Uma das encomendas foi feita pelo grupo americano de rap Cypress Hill. “Eles encostaram na minha casa com um caminhão cheio de maconha para eu fazer haxixe para eles. Perguntei se estavam loucos porque eu demoraria um ano para terminar aquilo sozinho. Uma semana após terminar o serviço, eles levaram outro caminhão cheio”, conta.

Pouco tempo depois, Harold fundou sua própria empresa, a Bamf, que aos poucos virou o nome com o que Harold passaria a ser conhecido no mercado canábico. O nome significa Badass Motherf***er e foi inspirado em uma cena do filme Pulp Fiction.

A Bamf começou a se tornar uma referência de qualidade na Califórnia. Ganhou oito Cannabis Cups consecutivas de melhor haxixe e passou a ser cultuado por usuários de maconha não só na Califórnia, mas ao redor do mundo.

“O campeonato não dá dinheiro, mas no momento que você sai do palco com o troféu, aparecem mais de 50 donos de lojas querendo comprar tudo o que você tem. Gente tirando maços de dinheiro e do bolso. Eu pensava que era até policial querendo me pegar”, conta.

A marca começou a virar moda. A Bamf passou a vender camisetas, souvenirs e sementes. No Instagram, a marca é elogiada por diversos consumidores – alguns, famosos – americanos e brasileiros. Mas o crescimento trouxe alguns problemas para Harold e ele sente medo dessa expansão.

“A Bamf me deixou muito satisfeito e ciumento. Hoje, tenho 35 funcionários, mas sinto medo de ampliar demais, crescer, e precisar entregar meu segredo para mais pessoas. Eu criei um monstro. Imagine criar um gorila dentro de um quarto. Uma hora você vai tomar um soco. Aconteceu isso comigo. Teve gente que veio, aprendeu e hoje criaram as coisas deles. Mas como eu comecei primeiro que todo mundo, ainda estou alguns passos à frente”, afirmou.

Mesmo assim, ele revelou à BBC News Brasil alguns “segredos” da estratégia para se obter um produto de alta pureza.

“O segredo maior é olhar para as flores da maconha como se ela fosse uma vaca. No momento em que você abate a vaca, ela deve estar em ambiente refrigerado para não degenerar. Quando você corta a maconha é a mesma coisa porque ela começa a morrer. Se você não mantiver ela refrigerada em uma hora para manter ela viva, a planta começa a secar e perde óleo”, afirmou.

Harold não deu mais detalhes, mas afirmou que mantém a planta congelada até o momento da extração, e que “o solvente e o produto devem ser mantidos em temperaturas negativas”.

Maconha no Brasil

Harold diz que sua empresa está em plena expansão e conta que acabou de comprar uma área de 2 hectares – equivalente a mais de dois campos de futebol – no Estado de Oregon apenas para plantar maconha rica em CBD, usado principalmente para a produção de remédio.

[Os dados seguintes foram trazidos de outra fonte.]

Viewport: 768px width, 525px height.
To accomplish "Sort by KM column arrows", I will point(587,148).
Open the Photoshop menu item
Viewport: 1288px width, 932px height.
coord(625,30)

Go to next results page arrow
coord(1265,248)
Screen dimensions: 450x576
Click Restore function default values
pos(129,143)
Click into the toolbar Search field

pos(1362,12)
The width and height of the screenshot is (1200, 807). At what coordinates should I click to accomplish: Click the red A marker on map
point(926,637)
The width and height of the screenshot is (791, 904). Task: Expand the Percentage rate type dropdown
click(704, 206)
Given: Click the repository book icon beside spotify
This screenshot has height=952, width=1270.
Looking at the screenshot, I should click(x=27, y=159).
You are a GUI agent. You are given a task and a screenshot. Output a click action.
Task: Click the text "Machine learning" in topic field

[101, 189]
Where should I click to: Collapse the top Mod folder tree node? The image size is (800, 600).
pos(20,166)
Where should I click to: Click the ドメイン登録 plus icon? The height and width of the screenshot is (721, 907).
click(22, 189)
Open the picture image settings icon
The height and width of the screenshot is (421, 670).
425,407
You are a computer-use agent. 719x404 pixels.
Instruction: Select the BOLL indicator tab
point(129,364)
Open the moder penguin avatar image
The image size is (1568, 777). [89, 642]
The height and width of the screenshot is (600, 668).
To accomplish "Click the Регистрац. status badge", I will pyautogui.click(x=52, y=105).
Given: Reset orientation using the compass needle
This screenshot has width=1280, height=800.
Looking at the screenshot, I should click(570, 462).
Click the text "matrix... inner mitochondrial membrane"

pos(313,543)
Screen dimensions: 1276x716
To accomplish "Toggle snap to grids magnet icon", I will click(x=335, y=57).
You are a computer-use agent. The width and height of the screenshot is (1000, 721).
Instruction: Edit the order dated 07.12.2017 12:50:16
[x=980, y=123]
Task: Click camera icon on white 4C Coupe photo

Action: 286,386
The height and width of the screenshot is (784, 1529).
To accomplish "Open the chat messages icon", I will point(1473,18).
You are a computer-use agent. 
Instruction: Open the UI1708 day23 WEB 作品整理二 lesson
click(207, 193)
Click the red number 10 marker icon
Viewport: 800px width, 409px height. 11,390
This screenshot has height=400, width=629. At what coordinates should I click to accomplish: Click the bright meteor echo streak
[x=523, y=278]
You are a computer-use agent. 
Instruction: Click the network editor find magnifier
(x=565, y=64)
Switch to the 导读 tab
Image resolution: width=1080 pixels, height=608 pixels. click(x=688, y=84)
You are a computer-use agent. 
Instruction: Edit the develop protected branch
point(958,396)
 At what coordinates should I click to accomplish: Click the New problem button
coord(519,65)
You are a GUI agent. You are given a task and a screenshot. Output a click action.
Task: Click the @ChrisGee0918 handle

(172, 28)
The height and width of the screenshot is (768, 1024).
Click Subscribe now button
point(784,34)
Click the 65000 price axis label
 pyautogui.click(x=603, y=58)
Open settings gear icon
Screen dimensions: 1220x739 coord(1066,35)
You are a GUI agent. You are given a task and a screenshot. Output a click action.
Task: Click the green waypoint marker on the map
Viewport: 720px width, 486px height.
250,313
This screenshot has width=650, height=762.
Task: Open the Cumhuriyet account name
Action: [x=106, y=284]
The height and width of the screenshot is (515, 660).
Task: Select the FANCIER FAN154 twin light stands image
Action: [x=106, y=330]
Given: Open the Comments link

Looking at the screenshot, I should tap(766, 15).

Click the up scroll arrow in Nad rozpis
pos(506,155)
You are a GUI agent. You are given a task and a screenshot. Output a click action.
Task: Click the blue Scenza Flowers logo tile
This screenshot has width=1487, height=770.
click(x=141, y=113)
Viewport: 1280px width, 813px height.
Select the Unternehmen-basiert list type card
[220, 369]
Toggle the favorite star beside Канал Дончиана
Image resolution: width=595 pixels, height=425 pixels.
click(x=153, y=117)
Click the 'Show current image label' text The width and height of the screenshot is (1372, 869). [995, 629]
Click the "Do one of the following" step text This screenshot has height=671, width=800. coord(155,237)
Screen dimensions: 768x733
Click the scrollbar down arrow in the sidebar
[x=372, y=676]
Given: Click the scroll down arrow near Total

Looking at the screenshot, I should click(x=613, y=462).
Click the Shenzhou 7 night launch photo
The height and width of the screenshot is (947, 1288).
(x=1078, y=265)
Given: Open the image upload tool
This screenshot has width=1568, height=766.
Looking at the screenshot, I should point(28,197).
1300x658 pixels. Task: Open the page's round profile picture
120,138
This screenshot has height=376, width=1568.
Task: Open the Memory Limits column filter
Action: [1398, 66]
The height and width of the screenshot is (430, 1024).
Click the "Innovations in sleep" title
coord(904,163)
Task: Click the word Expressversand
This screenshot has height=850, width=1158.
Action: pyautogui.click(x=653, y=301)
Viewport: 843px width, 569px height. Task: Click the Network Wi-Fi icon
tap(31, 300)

Essa cepa não tem THC, o princípio ativo da planta, que causa o “barato”. Ele diz que fará isso porque se sente na obrigação de se colocar em todos os setores do mundo canábico.

Harold se diz triste com a lei de drogas brasileira. Para ele, a legalização do cultivo, comércio e consumo da erva poderiam ser de grande ajuda à combalida economia do país.

“A salvação do Brasil é a maconha. É a única coisa que pode gerar milhares de empregos e trilhões de reais no mercado econômico de maneira imediata e o povo precisa entender isso. O país está perto da linha do Equador, tem um clima perfeito e terra abundante, emprego. Sem falar que a maconha é matéria-prima de 35 mil produtos diferentes, num ciclo de dois meses. Para quê cortar árvore? Eu amo o Brasil e estou doido para e poder trabalhar com o que eu gosto no meu país”, afirmou.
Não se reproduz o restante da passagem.